> **Your assignment**: Please return the records below exactly as they appear, leaving every picture out.
───── Data ─────
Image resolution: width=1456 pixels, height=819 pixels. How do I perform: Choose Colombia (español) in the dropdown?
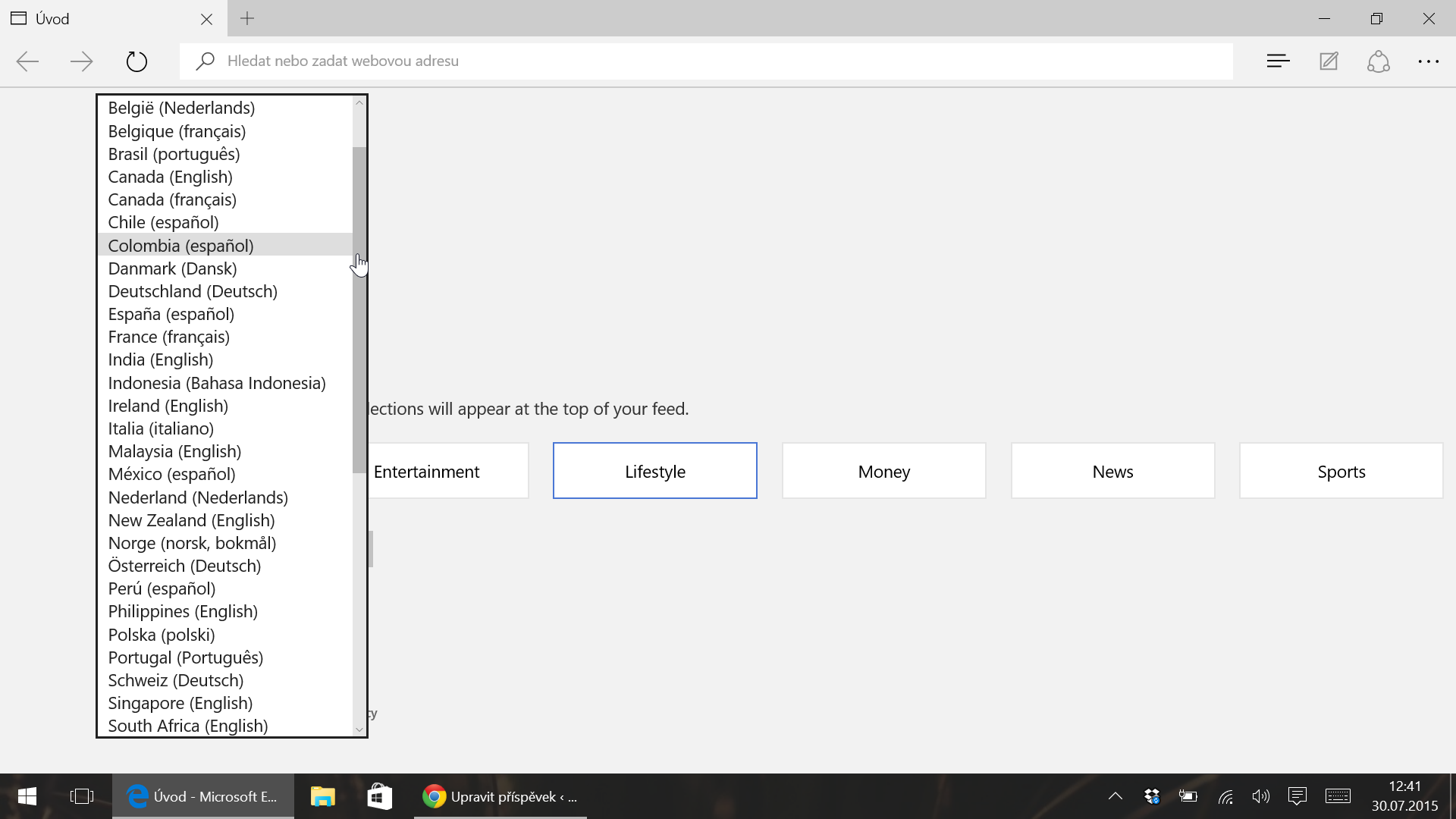[x=180, y=246]
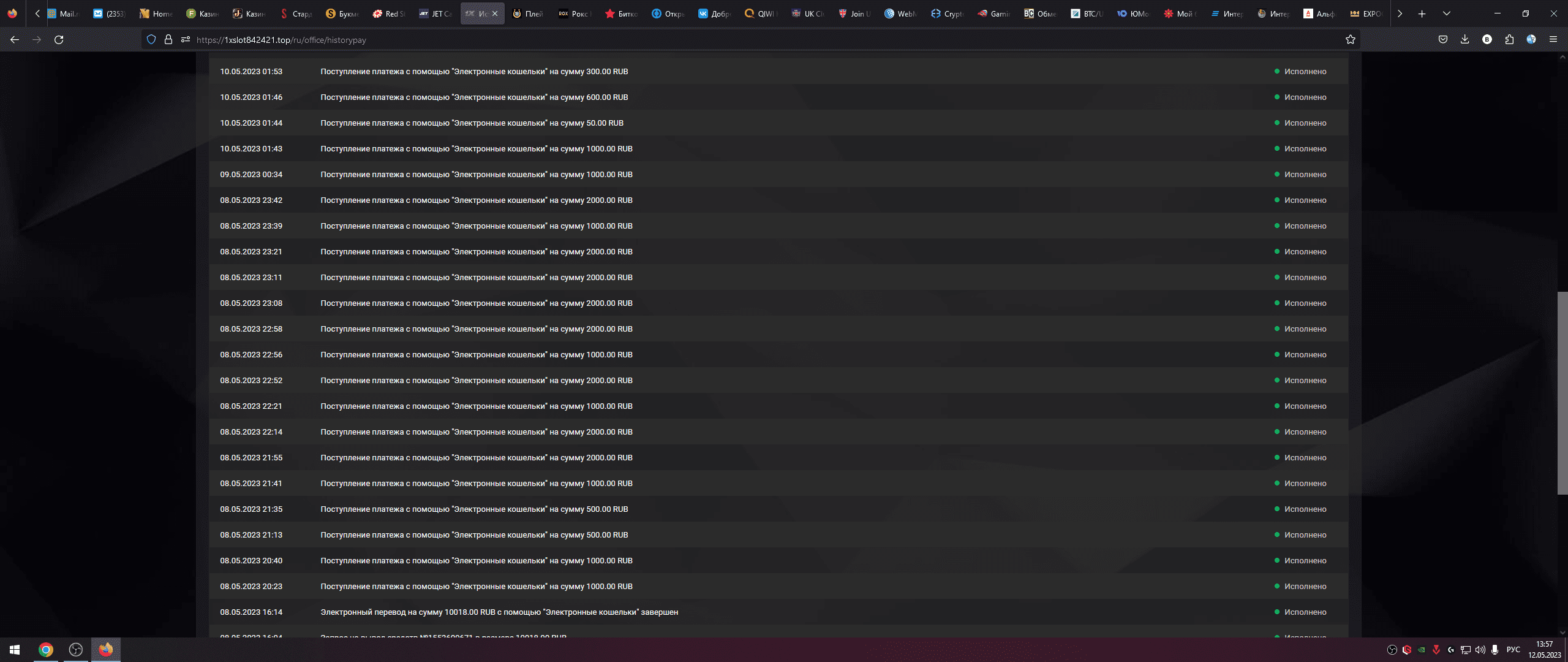This screenshot has height=662, width=1568.
Task: Open the extensions puzzle icon
Action: pyautogui.click(x=1509, y=40)
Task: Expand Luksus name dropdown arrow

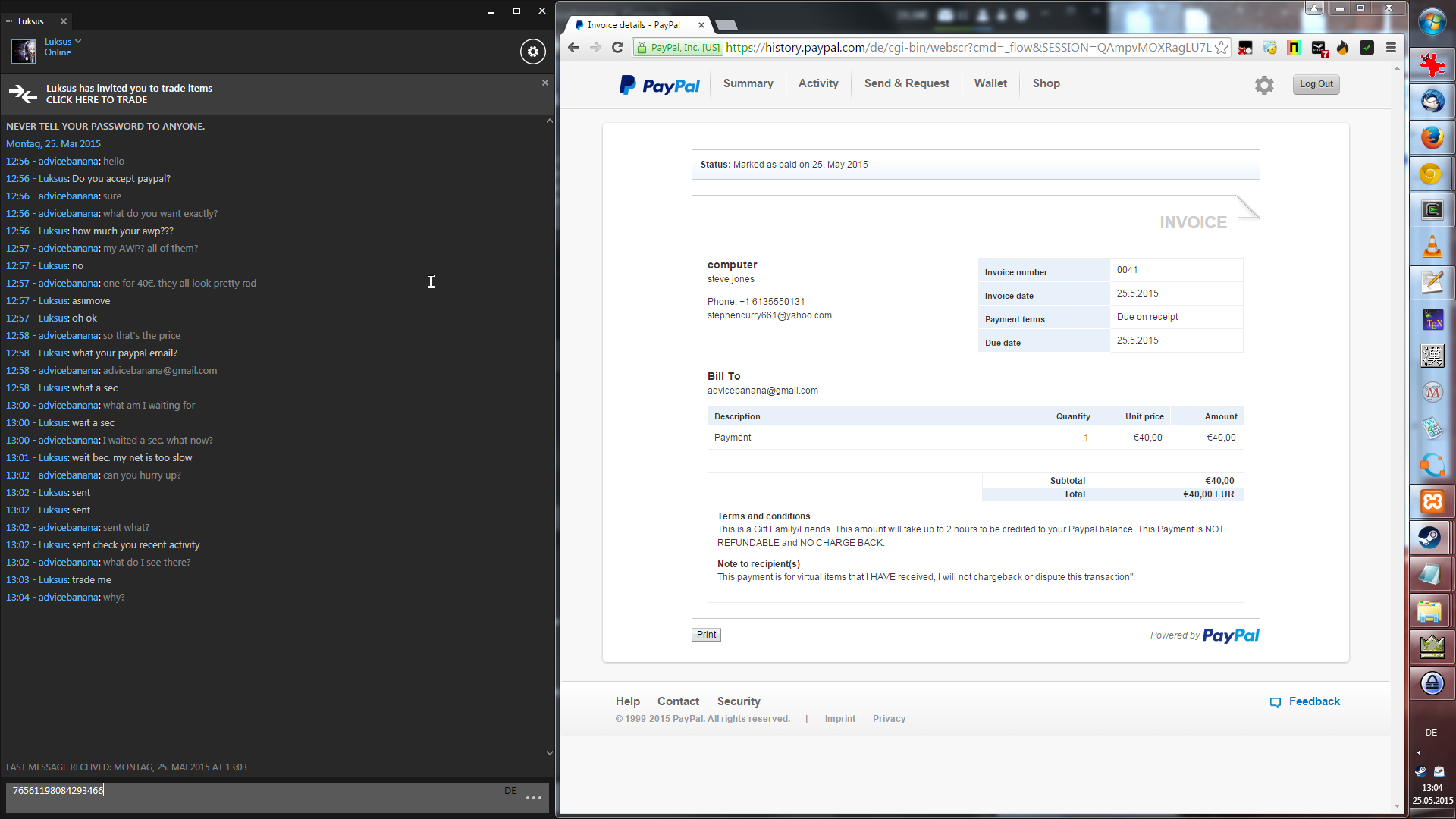Action: tap(78, 42)
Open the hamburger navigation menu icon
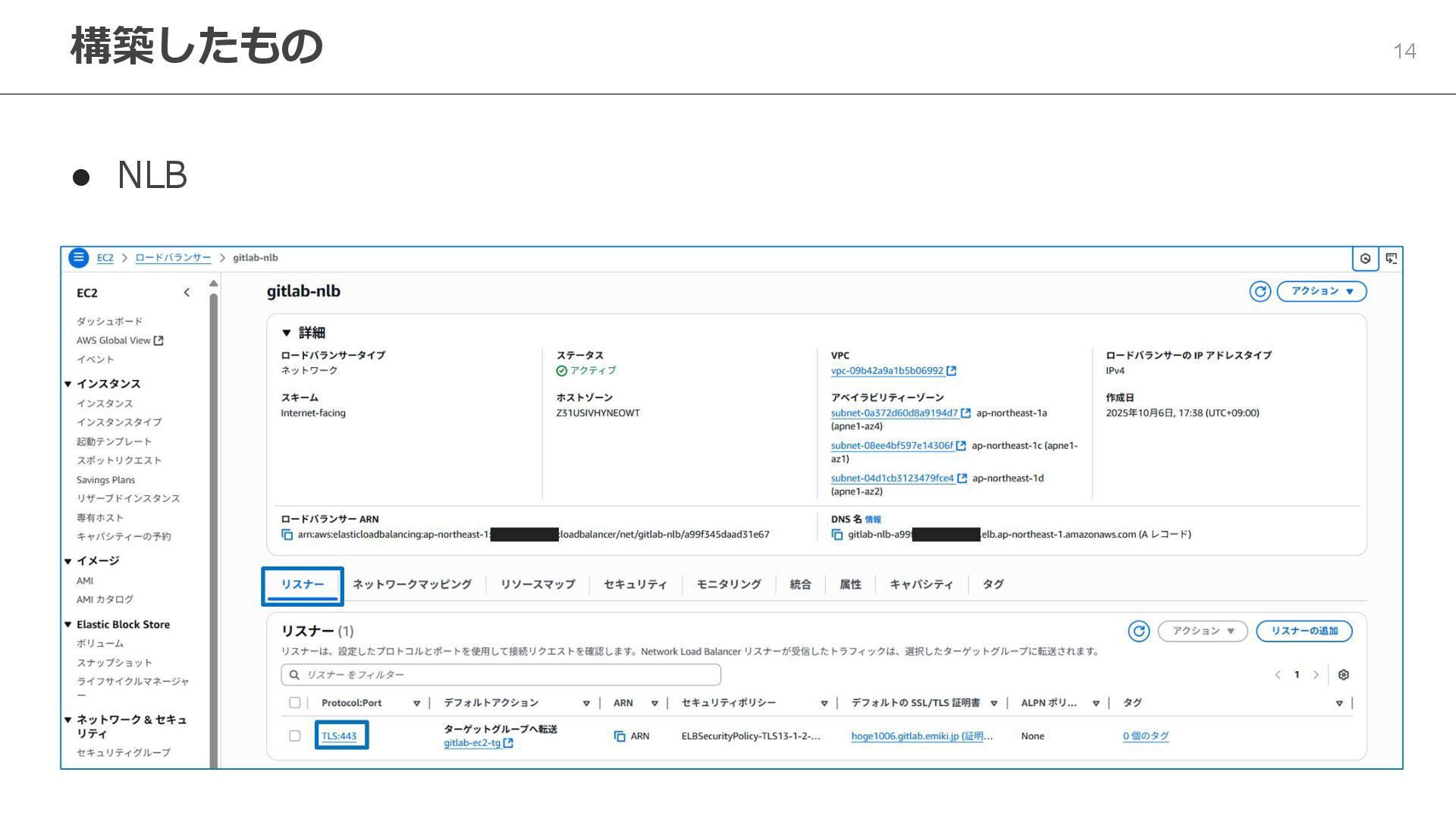This screenshot has width=1456, height=819. pos(78,258)
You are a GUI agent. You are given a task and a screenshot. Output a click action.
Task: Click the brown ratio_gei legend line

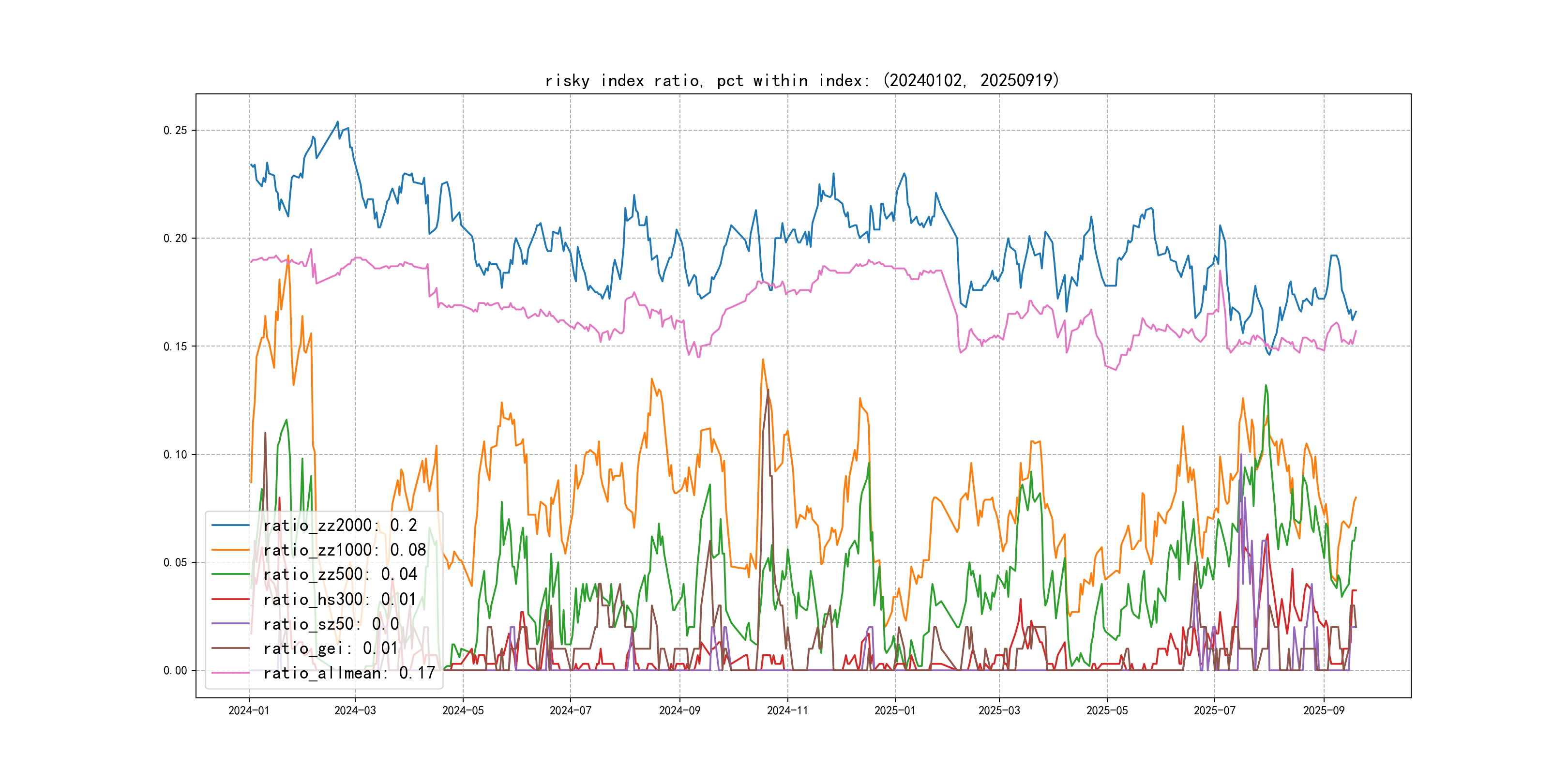[x=230, y=648]
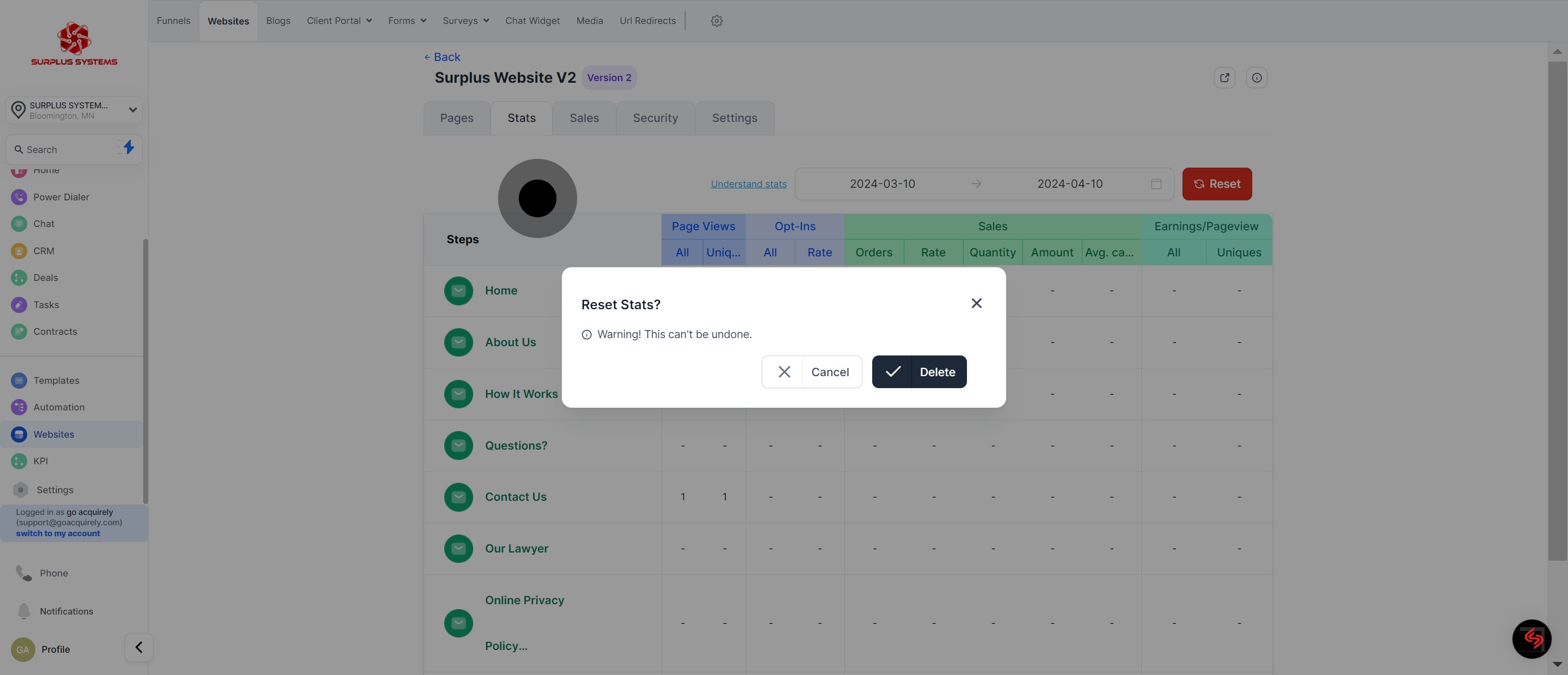Image resolution: width=1568 pixels, height=675 pixels.
Task: Switch to the Security tab
Action: pos(655,118)
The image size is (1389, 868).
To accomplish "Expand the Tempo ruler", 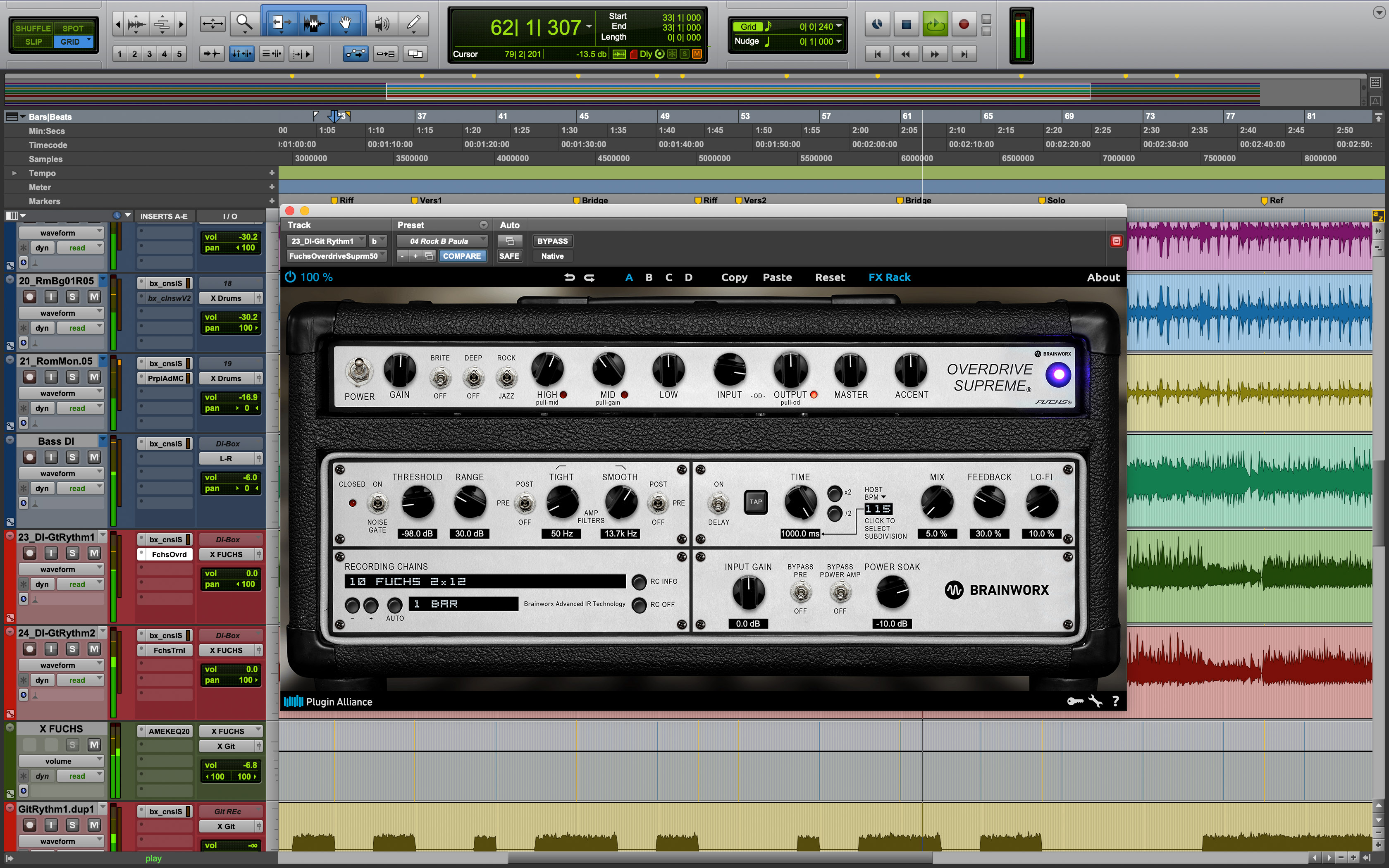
─────
> **Task answer**:
Image resolution: width=1456 pixels, height=819 pixels. How do I perform: Choose Colombia (español) in the dropdown?
[x=180, y=246]
This screenshot has height=662, width=1568.
Task: Open the extensions puzzle icon
Action: pyautogui.click(x=1509, y=40)
Task: Expand Luksus name dropdown arrow

Action: tap(78, 42)
Open the hamburger navigation menu icon
This screenshot has width=1456, height=819. pos(78,258)
You are a GUI agent. You are given a task and a screenshot. Output a click action.
Task: Click the brown ratio_gei legend line

[x=230, y=648]
Image resolution: width=1568 pixels, height=675 pixels.
Task: Switch to the Security tab
Action: pos(655,118)
The image size is (1389, 868).
To accomplish "Expand the Tempo ruler", 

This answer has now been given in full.